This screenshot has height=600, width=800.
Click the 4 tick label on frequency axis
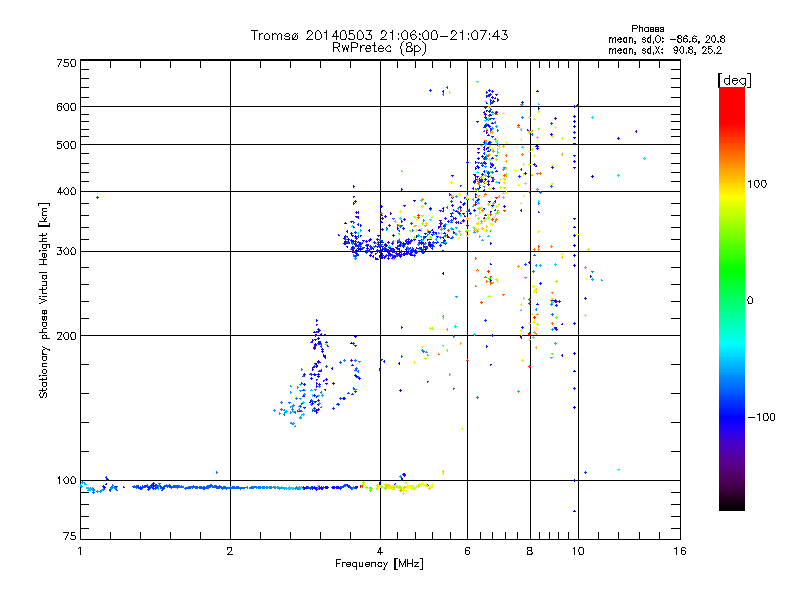click(380, 551)
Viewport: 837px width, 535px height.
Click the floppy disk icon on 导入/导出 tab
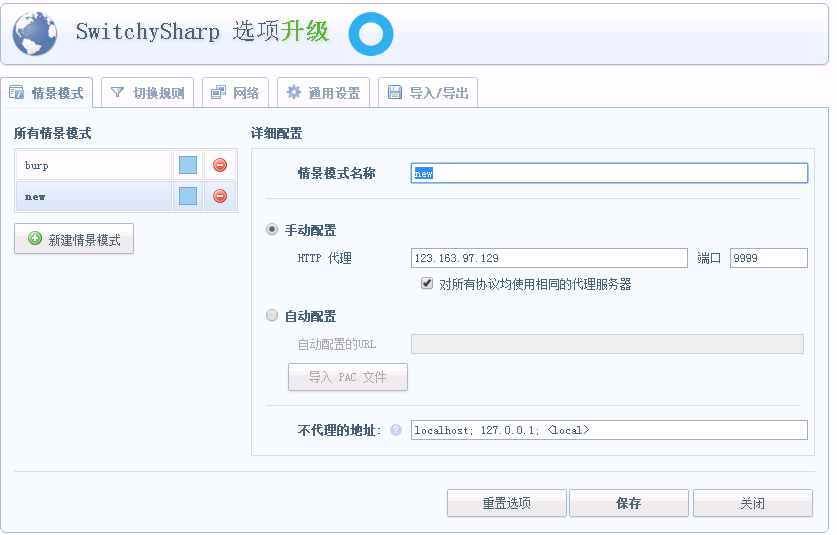(x=395, y=93)
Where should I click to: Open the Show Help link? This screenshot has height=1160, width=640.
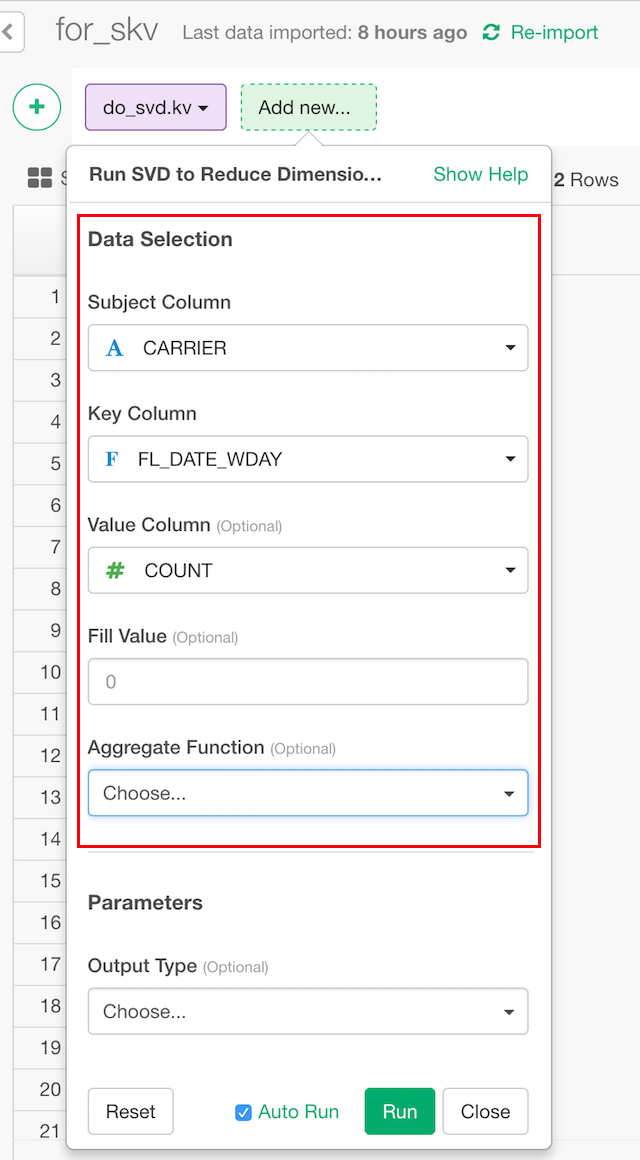[x=480, y=175]
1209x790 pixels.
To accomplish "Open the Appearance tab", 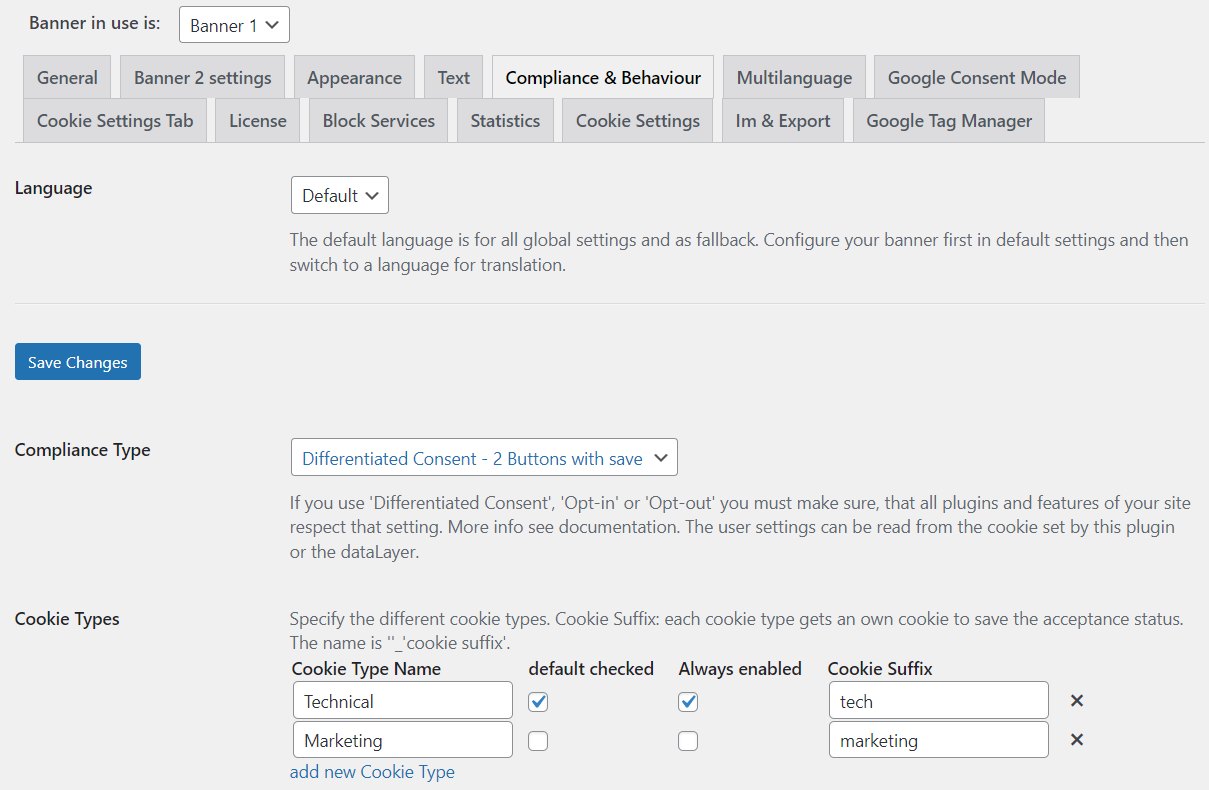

□ □ □

**Your objective**
Please retype the whole listing above word for word and drop the pictures.

**Output below**
This screenshot has height=600, width=800.
Click the 4 tick label on frequency axis
click(380, 551)
Viewport: 837px width, 535px height.
Click the floppy disk icon on 导入/导出 tab
(x=395, y=93)
Where should I click to: Open the Show Help link? This screenshot has height=1160, width=640.
[x=480, y=175]
1209x790 pixels.
To accomplish "Open the Appearance tab", 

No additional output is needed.